When the COVID-19 public health emergency and national emergency were declared in 2020, no one anticipated they would still be in place in 2023.
On January 30, 2023, the President announced the intent to end the emergencies on May 11, 2023. The impact of the emergencies on employer-sponsored benefits affected certain coverages, reimbursements, and timelines. Multiple laws and regulations passed after 2020 created temporary rules tied to the end of the emergencies. As a result, employers will face significant tasks and obligations to unwind the changes from the last three years.
There are two areas of significance for employers: free coverages that will end, and required deadlines that will begin. Here’s what you need to keep in mind for each:
1. Free coverages that will end
The Families First Coronavirus Response Act (FFCRA) required health plans to cover the cost of COVID-19 testing and related services with no cost-sharing. The Coronavirus Aid, Relief, and Economic Security Act (CARES Act) expanded the FFCRA by adding over-the-counter tests and vaccinations by out-of-network providers.
When the emergency ends, this required no-cost coverage of testing and related services will sunset. Employers with fully insured plans should speak with their carrier to discuss whether there will be any option to continue the coverage with no cost-sharing. Each state’s Department of Insurance should provide guidance to carriers on when cost-sharing will resume. Self-funded groups may have more flexibility to continue to offer testing and related services with no-cost sharing. Due to the Affordable Care Act’s preventative services requirement, fully approved COVID-19 vaccines will remain covered, without cost, by in-network providers. A reduction in coverage will require a 60-day advance notice to affected employees.
Another specific impact is stand-alone telehealth benefits. Employees who were ineligible for their employer’s health plan were permitted to enroll in stand-alone telehealth benefits. The relief applies for the plan year that begins on or before the end of the emergency. An employer providing stand-alone telehealth will not be able to continue the coverage past the end of the current plan year and should review their policy to modify the language for stand-alone coverage. A reduction in coverage requires sending a notice to affected employees 60 days prior to the plan year end date.

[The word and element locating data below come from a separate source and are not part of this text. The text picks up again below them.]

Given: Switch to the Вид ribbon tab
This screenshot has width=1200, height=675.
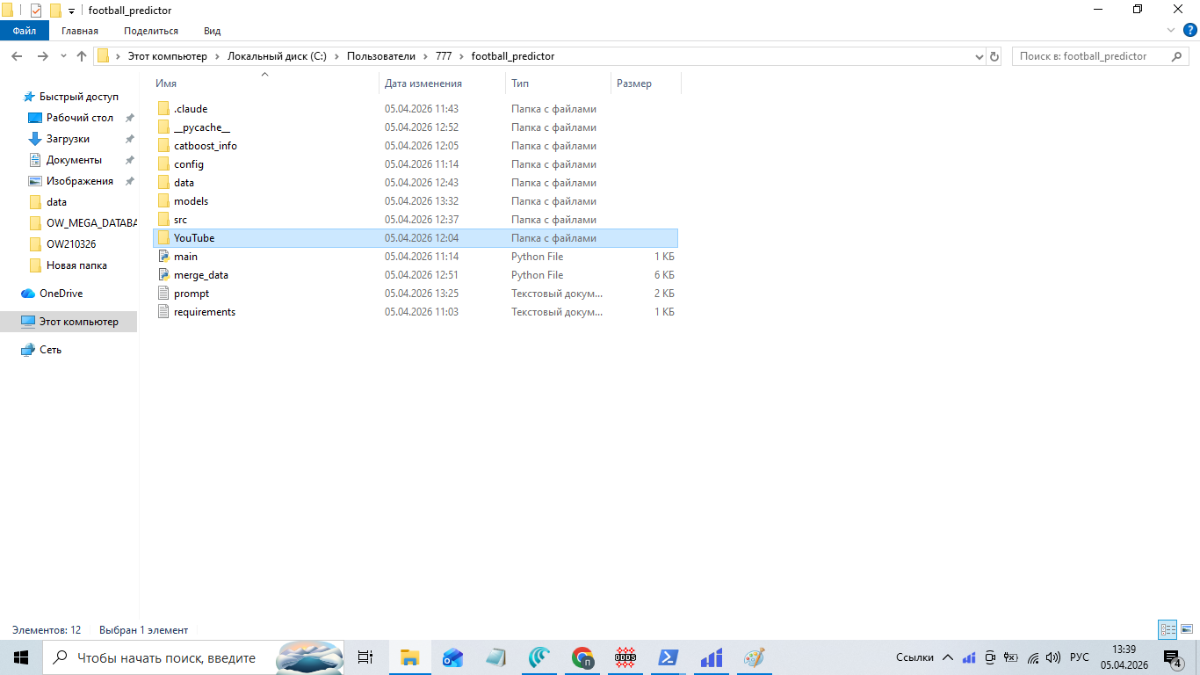Looking at the screenshot, I should (212, 31).
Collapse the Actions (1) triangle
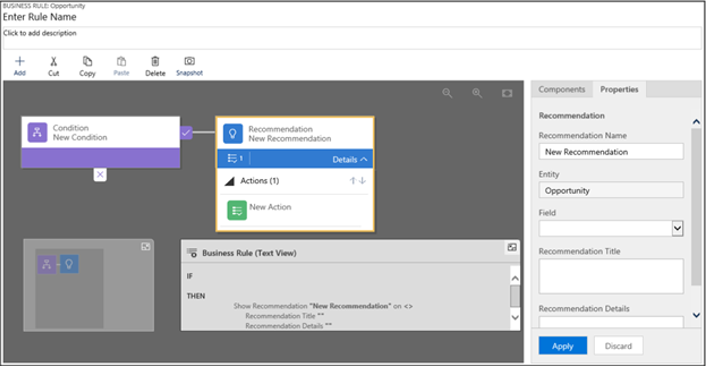Image resolution: width=706 pixels, height=366 pixels. click(230, 181)
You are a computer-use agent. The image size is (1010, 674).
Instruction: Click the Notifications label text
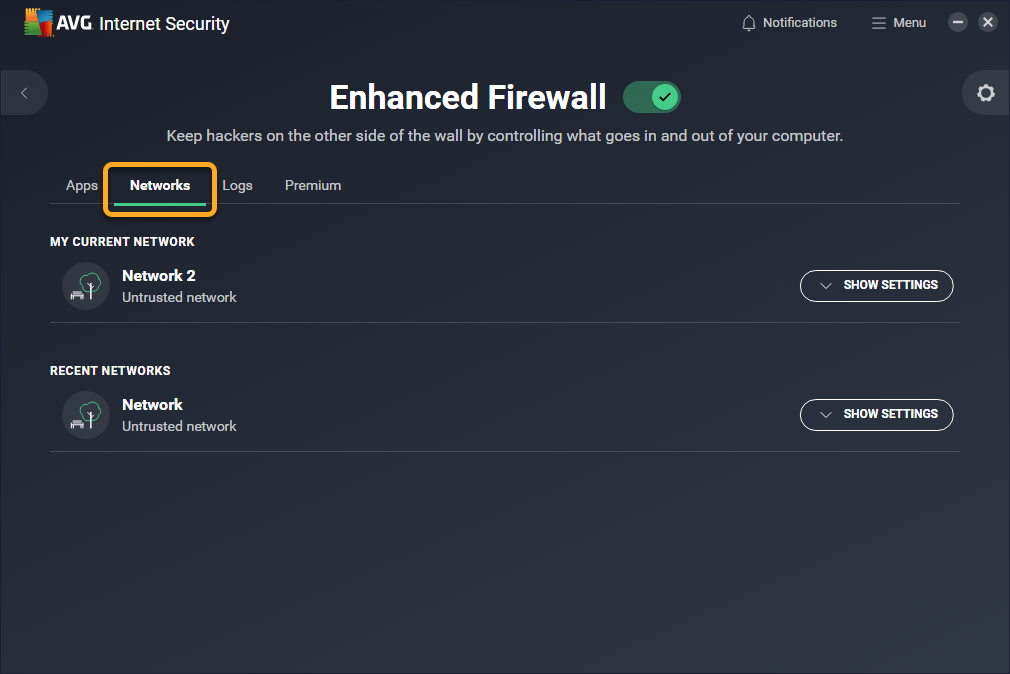800,23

2. Required deadlines that will begin
Many provisions of the last three years are tied to outbreak period rules issued in May 2020. The outbreak period lasts until 60 days after the end of the national emergency. These rules extended several key deadlines related to COBRA, special enrollment periods, claim submission, and appeal processes.
The Employee Benefits Services Administration issued a notice in 2021 providing guidance and clarity for employers, stating that the maximum period a deadline may extend is the earlier of one year from the date an original deadline would begin, or 60 days after the end of the outbreak period. This one-year period is known as tolling.
The challenge for employers will be tracking each individual’s tolling period as the end of the outbreak period nears. For example, an employee traditionally has 60 days to elect COBRA continuation coverage. The 60-day deadline would not begin until one year and 60 days later or 60 days after the outbreak period.
To illustrate this, imagine this scenario:
- Employee A’s benefits were terminated on December 31, 2022.
- Traditionally, they would have until March 2023 to elect COBRA.
- The relief states the 60-day countdown would not begin until the earlier of one year (December 2023) or July 10, 2023 (60 days after the end of the outbreak period).
- Since the outbreak period end date is planned for May 11, 2023, which is earlier than the one-year tolling, Employee A must make their COBRA election by September 20, 2023.
The tolling period has been a point of confusion for employers and may be more confusing as the outbreak period now has a planned end date of May 11, 2023.
The Department of Health and Human Services (HHS) provided a roadmap on February 9, 2022, outlining what may and may not be affected by the end of the emergencies. HHS also indicated it will continue “to review the flexibilities and policies implemented during the COVID-19 PHE to determine whether others can and should remain in place, even for a temporary duration, to facilitate jurisdictions’ ability to provide care and resources to Americans.”
Employers and plan sponsors should continue monitoring federal and state government resources. Employers may need to revise plan documents and provide new notifications to employees when coverage is changed or eliminated.